Contributors
Chris Kjorness, an adjunct music professor at Longwood University in Virginia, explores the economics of the traveling bluesman in "Delta Dawn" (page 54). Banjos and fiddles were once popular at dances and socials, but when the Sears, Roebuck & Co. catalog first appeared in 1888, affordable guitars made it possible for even an impoverished musician to buy an instrument good enough to put on a one-man show. Kjorness, 35, plays guitar, standup bass, and piano. His "all time favorite" blues artist is Howlin' Wolf, but he also recommends "the '30s guitar/piano duo records of people like Tampa Red and Georgia Tom."
Julie Ershadi, 22, is reason's spring 2012 intern. Ershadi, a native of Sun Valley, California, graduated in 2011 from Bryn Mawr College with a B.A. in linguistics. Her brother, a libertarian and linguist at a major tech company, turned her on to reason. She spent a month knee-deep in the magazine's online archives and then "decided I wanted to work here." During her time at reason, Ershadi blogged about political prisoners in Iran, protests in Russia, and detainees in Afghanistan.

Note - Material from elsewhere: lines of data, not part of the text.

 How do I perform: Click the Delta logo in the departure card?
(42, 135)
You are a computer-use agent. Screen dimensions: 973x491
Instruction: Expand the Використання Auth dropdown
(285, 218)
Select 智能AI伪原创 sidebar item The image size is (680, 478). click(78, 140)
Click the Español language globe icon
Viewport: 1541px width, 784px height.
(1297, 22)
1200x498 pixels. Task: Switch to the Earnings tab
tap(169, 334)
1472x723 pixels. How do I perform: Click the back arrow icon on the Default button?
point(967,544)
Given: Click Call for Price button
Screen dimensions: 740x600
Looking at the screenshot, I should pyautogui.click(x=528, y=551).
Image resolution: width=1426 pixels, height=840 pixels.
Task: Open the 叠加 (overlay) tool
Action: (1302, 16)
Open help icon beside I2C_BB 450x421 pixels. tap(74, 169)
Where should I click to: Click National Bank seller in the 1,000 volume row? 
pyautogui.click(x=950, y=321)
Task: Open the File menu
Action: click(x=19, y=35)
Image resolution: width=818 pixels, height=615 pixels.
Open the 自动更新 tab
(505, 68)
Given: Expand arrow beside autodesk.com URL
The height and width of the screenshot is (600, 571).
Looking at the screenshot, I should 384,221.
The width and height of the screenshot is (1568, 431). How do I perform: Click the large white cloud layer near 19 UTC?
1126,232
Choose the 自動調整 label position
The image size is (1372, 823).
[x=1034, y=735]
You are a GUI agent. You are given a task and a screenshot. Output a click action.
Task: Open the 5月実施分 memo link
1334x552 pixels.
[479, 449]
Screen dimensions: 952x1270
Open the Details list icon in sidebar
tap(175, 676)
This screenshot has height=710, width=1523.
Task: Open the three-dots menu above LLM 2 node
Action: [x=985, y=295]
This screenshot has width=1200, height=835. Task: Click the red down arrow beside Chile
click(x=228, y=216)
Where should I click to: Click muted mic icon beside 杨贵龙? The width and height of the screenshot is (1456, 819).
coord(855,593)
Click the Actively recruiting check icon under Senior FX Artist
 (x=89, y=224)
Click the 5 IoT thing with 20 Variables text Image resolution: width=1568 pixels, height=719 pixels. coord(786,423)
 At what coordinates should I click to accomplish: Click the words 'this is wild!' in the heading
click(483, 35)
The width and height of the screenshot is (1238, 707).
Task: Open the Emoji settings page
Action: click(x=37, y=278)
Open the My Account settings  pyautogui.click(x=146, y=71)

The Burton C. Gray Memorial Intern for spring 2012, Nick Sibilla, 22, was born in Monterey, California, and lived in Austria, Russia, and elsewhere with his diplomat father. He graduated from the University of Pittsburgh with a degree in political science and religious studies. Previously he interned at Oregon's Cascade Policy Institute, the American Enterprise Institute, and the Pittsburgh branch of the National Organization for the Reform of Marijuana Laws. Reading reason helped convert Sibilla to libertarianism, but previous gigs at a U.S. embassy and a congressional office provided powerful first-person evidence of how "feckless and useless government bureaucracies can be."